Q: Are there any hidden charges?
Ben-Izak: There are no hidden charges. There is a shipping fee of $14.99, which can include numerous prescriptions. The fee is per order so it behooves a customer to fill all their prescription needs at the same time.
Q: How long does it take to get medications from a U.S. store doing business with Canada?
Ben-Izak: It takes about 10 days and the order is shipped directly to the client, not to the U.S. business.
Q: How long do you think this cross-border ordering will continue?
Ben-Izak: As long as the drug companies are allowed to overcharge the American public, this will continue. It has reached a point where the only way this flood from the north will stop is for the drug manufacturers to lower their prices to something close to Canadian prices.

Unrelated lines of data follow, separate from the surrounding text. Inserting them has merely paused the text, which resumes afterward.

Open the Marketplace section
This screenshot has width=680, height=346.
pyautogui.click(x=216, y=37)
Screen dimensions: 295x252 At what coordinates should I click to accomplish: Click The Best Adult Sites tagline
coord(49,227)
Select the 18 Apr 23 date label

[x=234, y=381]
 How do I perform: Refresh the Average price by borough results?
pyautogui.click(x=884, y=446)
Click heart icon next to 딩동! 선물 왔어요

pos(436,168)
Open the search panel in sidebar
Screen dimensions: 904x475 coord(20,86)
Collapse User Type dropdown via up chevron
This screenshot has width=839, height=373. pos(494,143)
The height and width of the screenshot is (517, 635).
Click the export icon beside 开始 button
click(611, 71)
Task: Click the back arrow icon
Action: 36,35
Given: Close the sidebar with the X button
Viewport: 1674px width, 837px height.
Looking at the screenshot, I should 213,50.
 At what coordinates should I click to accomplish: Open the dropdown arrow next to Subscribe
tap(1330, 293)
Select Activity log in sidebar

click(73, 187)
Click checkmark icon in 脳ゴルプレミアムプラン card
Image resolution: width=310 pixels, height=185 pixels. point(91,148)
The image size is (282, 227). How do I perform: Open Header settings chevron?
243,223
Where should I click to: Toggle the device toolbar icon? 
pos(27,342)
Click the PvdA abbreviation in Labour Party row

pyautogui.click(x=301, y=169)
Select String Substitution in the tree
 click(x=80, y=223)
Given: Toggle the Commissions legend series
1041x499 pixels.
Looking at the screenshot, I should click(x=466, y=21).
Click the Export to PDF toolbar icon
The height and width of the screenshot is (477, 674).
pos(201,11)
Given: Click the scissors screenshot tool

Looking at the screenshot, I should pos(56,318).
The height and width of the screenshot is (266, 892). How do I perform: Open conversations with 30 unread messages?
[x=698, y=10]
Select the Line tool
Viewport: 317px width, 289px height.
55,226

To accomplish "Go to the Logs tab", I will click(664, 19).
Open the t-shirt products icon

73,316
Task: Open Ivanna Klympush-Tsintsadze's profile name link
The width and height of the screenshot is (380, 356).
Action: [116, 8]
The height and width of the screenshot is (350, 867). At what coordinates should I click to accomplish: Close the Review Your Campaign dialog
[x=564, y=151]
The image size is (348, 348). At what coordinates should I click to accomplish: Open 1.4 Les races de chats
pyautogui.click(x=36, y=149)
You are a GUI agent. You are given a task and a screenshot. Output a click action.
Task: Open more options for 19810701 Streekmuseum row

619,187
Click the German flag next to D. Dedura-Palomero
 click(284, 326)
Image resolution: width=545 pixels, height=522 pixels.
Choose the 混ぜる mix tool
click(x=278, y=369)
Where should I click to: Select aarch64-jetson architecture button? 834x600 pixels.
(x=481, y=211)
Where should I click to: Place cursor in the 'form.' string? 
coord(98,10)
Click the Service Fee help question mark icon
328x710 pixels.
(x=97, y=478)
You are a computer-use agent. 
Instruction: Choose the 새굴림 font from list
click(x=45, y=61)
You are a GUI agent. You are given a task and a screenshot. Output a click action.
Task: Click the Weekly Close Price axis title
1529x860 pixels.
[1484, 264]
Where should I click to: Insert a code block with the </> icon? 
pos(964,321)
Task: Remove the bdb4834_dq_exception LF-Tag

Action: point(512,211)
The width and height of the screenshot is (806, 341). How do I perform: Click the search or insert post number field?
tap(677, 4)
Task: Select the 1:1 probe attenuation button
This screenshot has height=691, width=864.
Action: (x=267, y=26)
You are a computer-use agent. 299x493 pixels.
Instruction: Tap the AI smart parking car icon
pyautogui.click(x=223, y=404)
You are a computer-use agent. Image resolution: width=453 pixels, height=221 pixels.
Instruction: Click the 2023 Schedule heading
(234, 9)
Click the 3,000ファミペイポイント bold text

Q: The drug manufacturers claim that they need to charge high prices to support their research and development. Is this true?
Ben-Izak: Not even close! The drug manufacturers spend only 8 percent on research and development. The federal government subsidizes the drug companies an additional 5 percent with our tax dollars (for a total of 13 percent) for their R&D. These companies spend 16 percent of their income on advertising, which is double what they spend on research and development.
Q: What do you think the solution will be?
Ben-Izak: The U.S. has to go to a form of socialized or government subsidized medicine. We are the only developed nation that does not take care of all of its citizens when it comes to health care. We are the wealthiest country on Earth, yet a large part of the population is falling through the cracks when it comes to health care. With the aging Baby Boomer population getting older, the problem is only going to get worse.